Объясните пожалуйста, каким образом замена залогов влияет на настройку?

Вот несколько снимков, залоги надо менять, в них дело?


----------



## AlexandreF (1 Май 2013)

Я тут уже пару дней сам с собой разговариваю, но может кому пригодится: нашел хороший сайт, где все очень подробно расписано-
http://www.accordionrevival.com/ACCORDION_REPAIR1.php
-так что все вопросы отпали.


----------



## sedovmika (2 Май 2013)

AlexandreF писал:


> Я тут уже пару дней сам с собой разговариваю


Вам придется снимать планки и чистить каждую планку отдельно. Через розетку (отверстия в резонаторе) вряд ли качественно почистите поверхности язычков "смотрящих" в камеру. Технология такова: снимаете планки с резонатора, предварительно нанеся номера (гелиевой ручкой). Затем берете простой карандаш ТМ или ТТ, и удаляете ржавчину, "рисуя" на ней грифелем. Этого достаточно, и если у Вас климат не очень влажный, то эту операцию, как правило, больше повторять не придется. Затем моете планки в скипидаре, а после этого в ацетоне (в ванночках). После просыхания, если не требуется "установка" язычка или предварительная настройка голоса, располагаете планки на резонатор согласно номерам, и, не мудрствуя лукаво, заливаете планки ПВА Момент-Столяр, выдавливая его из баночки, на манер как это было до этого залито воском.

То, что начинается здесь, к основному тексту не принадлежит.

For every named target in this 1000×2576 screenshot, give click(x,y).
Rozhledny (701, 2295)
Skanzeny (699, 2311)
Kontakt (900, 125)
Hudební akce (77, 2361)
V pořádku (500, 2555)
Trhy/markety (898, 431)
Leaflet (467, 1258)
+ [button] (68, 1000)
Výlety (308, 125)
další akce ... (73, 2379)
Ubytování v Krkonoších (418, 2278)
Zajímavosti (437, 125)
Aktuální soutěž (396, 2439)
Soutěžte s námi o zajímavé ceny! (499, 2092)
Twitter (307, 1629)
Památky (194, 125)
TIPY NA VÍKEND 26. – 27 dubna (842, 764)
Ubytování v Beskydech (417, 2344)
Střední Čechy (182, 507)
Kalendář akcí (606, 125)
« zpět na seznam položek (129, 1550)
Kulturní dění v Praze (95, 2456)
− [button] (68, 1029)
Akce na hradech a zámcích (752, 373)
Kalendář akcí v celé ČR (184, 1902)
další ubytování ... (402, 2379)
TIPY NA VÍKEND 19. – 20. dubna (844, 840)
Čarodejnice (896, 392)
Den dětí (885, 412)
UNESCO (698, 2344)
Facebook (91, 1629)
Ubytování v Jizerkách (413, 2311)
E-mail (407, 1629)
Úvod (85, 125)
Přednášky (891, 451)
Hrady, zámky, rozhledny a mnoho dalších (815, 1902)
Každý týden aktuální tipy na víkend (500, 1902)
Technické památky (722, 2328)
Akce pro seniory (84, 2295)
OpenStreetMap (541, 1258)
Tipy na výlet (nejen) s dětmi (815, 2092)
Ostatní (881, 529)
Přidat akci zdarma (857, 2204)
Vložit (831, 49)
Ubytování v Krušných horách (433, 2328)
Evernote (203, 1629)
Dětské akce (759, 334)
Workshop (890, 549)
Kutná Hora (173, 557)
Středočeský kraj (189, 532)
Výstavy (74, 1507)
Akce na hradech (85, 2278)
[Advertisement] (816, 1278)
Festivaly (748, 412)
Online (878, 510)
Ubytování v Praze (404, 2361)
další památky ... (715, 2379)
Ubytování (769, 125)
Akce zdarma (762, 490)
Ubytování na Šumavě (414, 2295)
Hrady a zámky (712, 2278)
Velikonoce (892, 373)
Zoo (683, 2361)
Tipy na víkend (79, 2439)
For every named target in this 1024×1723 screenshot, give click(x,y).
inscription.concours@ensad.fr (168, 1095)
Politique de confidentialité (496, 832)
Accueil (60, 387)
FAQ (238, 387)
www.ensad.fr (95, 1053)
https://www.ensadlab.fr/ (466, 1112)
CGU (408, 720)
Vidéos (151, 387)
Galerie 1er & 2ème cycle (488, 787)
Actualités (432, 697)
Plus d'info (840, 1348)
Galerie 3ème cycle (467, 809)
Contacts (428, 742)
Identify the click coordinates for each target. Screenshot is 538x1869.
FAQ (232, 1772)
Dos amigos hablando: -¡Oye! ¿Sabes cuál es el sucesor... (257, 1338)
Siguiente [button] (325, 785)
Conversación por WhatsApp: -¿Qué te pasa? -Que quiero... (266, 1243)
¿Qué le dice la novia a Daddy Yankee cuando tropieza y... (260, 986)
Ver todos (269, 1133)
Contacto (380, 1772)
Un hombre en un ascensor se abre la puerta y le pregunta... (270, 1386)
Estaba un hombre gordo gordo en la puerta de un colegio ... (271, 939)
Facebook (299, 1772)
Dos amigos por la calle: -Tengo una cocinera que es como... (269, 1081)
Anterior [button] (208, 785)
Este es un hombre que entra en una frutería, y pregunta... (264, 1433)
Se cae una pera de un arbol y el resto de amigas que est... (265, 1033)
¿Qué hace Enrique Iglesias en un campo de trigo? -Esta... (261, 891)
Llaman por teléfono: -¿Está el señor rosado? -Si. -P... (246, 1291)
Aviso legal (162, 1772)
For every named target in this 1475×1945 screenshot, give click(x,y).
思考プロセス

Да, после промывки цифры от гелиевой ручки смоются, (наносить ручкой цифры можно когда планки чистые и не ржавые, например при настройке, когда не требуется промывка), то я поступаю так: условно рисую резонатор с планками, затем при помощи АР tuner определяем какая планка на каком месте стоит и наносим на схему. Перед заливкой проверяем правильность расположения планок по этой схемке. Можно ставить какие-то метки острым шилом не планке, но я этот способ почти не применяю.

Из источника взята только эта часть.